Lewis might be playing in 2012 in Cleveland, where he moved in 1980 with his previous wife, Patty. He also lived in Lakewood and Aurora.

Lewis could cover Bob Dylan’s “Forever Young,” because he still gets mail from folks who write, “I hope you realize the happiness you brought me.”

All our musical legends on Mount Rockmore brought us happiness, from The Beatles and the Rolling Stones to the Dave Clark Five, the Outsiders, Gary Lewis and the Playboys, the Lovin’ Spoonful, the Byrds and Herman’s Hermits.

And speaking of happiness, Sixth Generation, the reunited Niles garage band I profiled in Horizons that used to play regularly at Skyliner, will be performing at the Elks Oct. 8.

Now, Time for the depressing news. As in the Time 100, which is a slammin’ satire of those of us dinosaurs who remember music mattering, that you remember where you were and what you were doing when you first heard a song, like playing miniature golf at Five-Mile Corner during “Yellow Submarine.”

Wanna guess how many influential musical artists there are?

Four — Sting, 59; Bruno Mars, 25; Justin Bieber, 17; and Tunisian rapper “El General,” 21, the “poet laureate of the pan-Arabic revolution.”

Patti Smith’s there, but for her book.
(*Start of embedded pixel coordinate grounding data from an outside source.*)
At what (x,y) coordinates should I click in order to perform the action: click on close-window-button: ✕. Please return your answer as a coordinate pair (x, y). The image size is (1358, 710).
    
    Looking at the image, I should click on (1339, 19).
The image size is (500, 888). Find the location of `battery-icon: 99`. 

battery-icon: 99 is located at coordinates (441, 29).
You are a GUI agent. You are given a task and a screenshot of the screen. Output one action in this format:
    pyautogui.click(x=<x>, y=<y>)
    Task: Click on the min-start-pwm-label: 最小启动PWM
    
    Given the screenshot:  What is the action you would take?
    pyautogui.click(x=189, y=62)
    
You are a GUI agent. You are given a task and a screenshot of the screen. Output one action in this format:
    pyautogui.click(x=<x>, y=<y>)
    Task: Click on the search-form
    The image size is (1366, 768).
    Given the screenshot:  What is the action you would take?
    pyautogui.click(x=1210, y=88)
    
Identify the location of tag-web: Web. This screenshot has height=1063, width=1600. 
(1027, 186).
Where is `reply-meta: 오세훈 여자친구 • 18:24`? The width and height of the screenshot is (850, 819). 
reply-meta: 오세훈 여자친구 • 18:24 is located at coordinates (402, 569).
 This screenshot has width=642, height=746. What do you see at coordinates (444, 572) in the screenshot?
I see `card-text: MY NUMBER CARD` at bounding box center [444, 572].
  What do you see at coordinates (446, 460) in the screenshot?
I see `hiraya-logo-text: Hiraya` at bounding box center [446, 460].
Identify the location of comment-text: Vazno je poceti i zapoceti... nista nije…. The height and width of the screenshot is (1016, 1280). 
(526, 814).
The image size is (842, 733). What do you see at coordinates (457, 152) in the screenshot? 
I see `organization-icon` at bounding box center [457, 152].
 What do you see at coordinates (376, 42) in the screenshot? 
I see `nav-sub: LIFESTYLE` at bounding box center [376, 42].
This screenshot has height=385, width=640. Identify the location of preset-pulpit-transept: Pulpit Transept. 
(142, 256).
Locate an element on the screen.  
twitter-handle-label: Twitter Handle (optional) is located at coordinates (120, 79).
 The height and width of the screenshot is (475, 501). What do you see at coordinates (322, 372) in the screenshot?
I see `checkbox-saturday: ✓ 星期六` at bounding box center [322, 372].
Rain, 28, was a South Korean pop star, but is now an actor. He captured the top spot in the reader poll for the third year over even President Obama and Lady Gaga who, like Steve Jobs of Apple, didn’t make the cut. Go figure. Chris Colfer, “Glee’s” Kurt, is there for his “pitch-perfect portrayal of a gay teen” more than being a show choir titan.